◆ **EXERCISE REQUIREMENTS**: An exact copy of the lines from the one containing "Instruction: Click the Add Page button" through the final line of the records is the only acceptable answer.

[Stored records]
○ ○ ○ ○ ○

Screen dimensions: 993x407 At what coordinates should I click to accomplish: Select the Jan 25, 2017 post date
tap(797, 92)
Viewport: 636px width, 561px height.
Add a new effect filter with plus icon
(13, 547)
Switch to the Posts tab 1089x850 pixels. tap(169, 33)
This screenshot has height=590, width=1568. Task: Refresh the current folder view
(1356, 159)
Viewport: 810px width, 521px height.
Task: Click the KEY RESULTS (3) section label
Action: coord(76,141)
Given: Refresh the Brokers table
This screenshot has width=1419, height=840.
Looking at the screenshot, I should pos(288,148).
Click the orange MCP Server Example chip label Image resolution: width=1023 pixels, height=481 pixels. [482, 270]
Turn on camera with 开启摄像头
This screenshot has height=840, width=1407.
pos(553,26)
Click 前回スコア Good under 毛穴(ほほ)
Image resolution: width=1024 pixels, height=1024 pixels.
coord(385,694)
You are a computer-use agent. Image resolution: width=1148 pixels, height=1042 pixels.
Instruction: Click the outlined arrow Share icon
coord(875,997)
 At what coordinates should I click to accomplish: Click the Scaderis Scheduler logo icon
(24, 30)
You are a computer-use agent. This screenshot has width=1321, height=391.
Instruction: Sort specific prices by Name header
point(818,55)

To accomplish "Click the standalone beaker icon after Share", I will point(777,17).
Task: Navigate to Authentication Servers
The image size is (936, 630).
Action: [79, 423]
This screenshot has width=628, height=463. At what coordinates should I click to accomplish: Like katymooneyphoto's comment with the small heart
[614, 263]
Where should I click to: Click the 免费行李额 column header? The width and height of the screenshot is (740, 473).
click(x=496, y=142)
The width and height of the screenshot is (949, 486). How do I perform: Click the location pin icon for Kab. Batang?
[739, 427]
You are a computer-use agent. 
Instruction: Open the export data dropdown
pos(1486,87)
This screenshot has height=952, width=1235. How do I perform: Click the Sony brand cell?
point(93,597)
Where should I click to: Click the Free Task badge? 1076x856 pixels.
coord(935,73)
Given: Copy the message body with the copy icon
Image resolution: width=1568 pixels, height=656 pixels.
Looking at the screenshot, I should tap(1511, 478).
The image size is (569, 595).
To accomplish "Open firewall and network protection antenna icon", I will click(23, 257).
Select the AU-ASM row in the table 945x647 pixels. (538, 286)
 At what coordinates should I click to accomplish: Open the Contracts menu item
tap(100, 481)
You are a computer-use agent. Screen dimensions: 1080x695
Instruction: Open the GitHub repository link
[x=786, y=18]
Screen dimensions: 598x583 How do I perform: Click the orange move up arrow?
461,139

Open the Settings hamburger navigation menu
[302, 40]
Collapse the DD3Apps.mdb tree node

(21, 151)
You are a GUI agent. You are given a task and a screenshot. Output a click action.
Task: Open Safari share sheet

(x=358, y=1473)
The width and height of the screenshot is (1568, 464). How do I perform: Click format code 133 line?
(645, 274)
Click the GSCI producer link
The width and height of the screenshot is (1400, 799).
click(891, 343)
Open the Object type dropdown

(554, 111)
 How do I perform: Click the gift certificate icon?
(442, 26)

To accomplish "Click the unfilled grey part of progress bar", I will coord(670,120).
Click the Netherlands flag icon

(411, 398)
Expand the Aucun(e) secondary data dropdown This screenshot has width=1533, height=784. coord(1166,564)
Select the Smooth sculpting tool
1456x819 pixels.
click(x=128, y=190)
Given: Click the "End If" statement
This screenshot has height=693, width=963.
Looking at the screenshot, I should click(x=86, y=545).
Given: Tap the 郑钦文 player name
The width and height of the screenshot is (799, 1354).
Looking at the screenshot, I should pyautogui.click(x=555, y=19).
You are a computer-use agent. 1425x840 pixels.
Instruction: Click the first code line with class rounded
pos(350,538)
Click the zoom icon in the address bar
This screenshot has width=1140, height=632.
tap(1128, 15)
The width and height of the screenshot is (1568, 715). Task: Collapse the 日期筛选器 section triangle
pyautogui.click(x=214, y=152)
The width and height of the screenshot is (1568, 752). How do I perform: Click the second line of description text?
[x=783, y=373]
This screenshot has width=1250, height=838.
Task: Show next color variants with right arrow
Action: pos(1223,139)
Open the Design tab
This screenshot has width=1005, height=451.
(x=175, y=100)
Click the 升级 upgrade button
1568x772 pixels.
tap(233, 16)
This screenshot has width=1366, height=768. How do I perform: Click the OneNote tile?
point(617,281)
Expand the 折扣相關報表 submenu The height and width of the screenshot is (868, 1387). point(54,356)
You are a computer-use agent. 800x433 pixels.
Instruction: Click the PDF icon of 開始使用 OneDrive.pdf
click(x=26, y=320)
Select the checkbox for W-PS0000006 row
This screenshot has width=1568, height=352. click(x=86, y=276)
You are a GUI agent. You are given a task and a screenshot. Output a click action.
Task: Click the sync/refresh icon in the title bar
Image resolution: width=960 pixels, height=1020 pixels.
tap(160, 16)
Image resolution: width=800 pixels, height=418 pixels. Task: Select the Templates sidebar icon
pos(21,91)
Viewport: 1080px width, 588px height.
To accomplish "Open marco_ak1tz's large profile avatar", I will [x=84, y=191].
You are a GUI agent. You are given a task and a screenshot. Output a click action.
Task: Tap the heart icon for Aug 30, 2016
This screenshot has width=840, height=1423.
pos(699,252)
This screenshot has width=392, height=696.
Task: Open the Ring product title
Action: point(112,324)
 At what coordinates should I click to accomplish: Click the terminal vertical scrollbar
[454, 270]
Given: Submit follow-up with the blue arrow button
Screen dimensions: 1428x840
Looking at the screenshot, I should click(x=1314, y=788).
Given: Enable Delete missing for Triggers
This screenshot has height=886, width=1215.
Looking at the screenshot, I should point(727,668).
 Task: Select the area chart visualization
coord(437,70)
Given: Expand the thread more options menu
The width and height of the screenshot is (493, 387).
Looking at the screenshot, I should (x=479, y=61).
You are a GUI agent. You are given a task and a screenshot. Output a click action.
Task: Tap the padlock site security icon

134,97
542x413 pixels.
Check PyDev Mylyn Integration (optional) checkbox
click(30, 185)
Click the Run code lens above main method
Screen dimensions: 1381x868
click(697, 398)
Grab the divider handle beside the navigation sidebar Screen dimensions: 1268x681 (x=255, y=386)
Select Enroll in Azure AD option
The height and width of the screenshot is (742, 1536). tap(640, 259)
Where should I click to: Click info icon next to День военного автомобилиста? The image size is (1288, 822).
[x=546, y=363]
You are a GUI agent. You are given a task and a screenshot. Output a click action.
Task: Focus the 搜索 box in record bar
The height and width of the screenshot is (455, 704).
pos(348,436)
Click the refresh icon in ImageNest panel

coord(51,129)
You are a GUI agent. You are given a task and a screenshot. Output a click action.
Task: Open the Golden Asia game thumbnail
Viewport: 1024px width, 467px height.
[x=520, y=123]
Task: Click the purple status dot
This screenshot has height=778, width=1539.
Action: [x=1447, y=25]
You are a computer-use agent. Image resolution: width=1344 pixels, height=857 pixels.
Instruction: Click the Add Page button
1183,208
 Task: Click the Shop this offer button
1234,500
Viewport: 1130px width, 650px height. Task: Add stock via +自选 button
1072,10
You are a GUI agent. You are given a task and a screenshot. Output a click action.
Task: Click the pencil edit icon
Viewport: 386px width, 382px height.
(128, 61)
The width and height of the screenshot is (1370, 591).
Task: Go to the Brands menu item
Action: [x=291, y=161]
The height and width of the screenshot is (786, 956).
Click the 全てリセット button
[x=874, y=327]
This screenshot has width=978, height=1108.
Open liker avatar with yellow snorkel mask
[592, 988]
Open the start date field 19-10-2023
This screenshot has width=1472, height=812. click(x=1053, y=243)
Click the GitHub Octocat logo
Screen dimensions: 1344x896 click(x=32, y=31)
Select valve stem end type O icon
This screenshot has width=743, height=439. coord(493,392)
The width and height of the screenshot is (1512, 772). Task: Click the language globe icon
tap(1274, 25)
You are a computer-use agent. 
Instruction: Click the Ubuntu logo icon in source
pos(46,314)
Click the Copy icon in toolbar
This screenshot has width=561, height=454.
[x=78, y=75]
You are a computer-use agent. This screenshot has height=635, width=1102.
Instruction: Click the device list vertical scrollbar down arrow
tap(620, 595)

○ ○ ○ ○ ○

◆ **RESULT OF THIS TASK**:
Instruction: Click the Add Page button
1183,208
 Task: Click the Shop this offer button
1234,500
Viewport: 1130px width, 650px height. Task: Add stock via +自选 button
1072,10
You are a GUI agent. You are given a task and a screenshot. Output a click action.
Task: Click the pencil edit icon
Viewport: 386px width, 382px height.
(128, 61)
The width and height of the screenshot is (1370, 591).
Task: Go to the Brands menu item
Action: [x=291, y=161]
The height and width of the screenshot is (786, 956).
Click the 全てリセット button
[x=874, y=327]
This screenshot has width=978, height=1108.
Open liker avatar with yellow snorkel mask
[592, 988]
Open the start date field 19-10-2023
This screenshot has width=1472, height=812. click(x=1053, y=243)
Click the GitHub Octocat logo
Screen dimensions: 1344x896 click(x=32, y=31)
Select valve stem end type O icon
This screenshot has width=743, height=439. coord(493,392)
The width and height of the screenshot is (1512, 772). Task: Click the language globe icon
tap(1274, 25)
You are a computer-use agent. 
Instruction: Click the Ubuntu logo icon in source
pos(46,314)
Click the Copy icon in toolbar
This screenshot has width=561, height=454.
[x=78, y=75]
You are a computer-use agent. This screenshot has height=635, width=1102.
Instruction: Click the device list vertical scrollbar down arrow
tap(620, 595)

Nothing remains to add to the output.